LES CASTRATS
  le corps du délit ou la beauté qui dérange


   Un dossier proposé par Bernard Schreuders
   [ Sommaire du dossier ]
 
 


Rivalité masculine


 « Il est certain qu’un eunuque ne peut satisfaire qu’aux désirs de la chair, à la sensualité, à la passion, à la débauche, à l’impureté, à la volupté, à la lubricité. »
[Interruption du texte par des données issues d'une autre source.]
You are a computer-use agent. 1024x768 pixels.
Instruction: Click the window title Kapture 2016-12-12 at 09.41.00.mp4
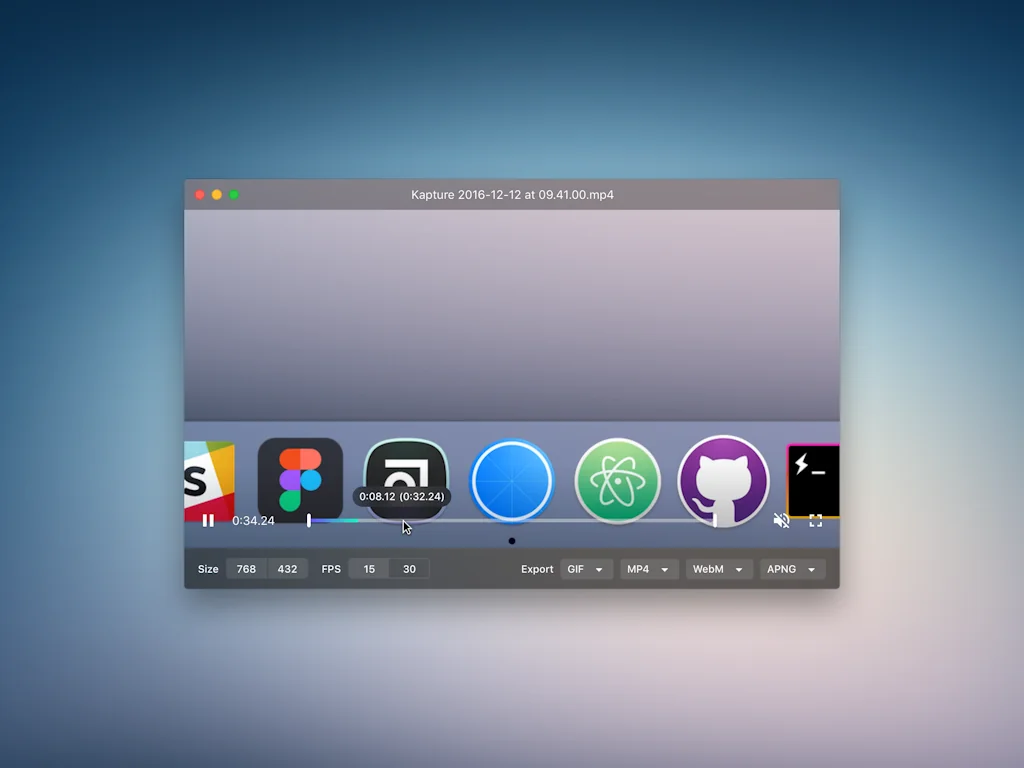point(512,195)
Ch. d’Ancillon, Traité des eunuques.[1]

Nous ne savons que très peu de choses de la vie privée des castrats, ceux-ci ne nous ont laissé aucun témoignage et leur psychosexualité n’a pas encore fait l’objet d’une étude rigoureuse et systématique. Tout ce que nous possédons, ce sont ces quelques mots, étranges, pour ne pas dire obscurs, de Filippo Balatri, à propos des femmes de Pise : « Les femmes ne sont pas accoutumées à faire l’amour, ni ne savent comprendre des choses mystérieuses. Je les trouve si insipides et si aigres, qu’elles me fatiguent (... le trovo così insipide e citrose, ch’ai gomiti mi fan venir sudore », traduction personnelle.) [2] De nombreuses variables entrent en ligne de compte : si l’opération et pratiquée entre 5 et 7 ans, l’impuissance est presque certaine, de l’habileté des opérateurs va dépendre le fonctionnement des organes auxiliaires, etc. Dans le meilleur des cas, nous pouvons supposer que les érections sont possibles, ainsi que l’émission de sperme, qui dépend pour 95 % des vésicules séminales, et de lubrifiant, produit par les glandes de Cowper. Néanmoins, si l’intensité et la fréquence des rapports sexuels sont probablement amoindries, l’appétit sexuel varie considérablement d’un individu à l’autre [3].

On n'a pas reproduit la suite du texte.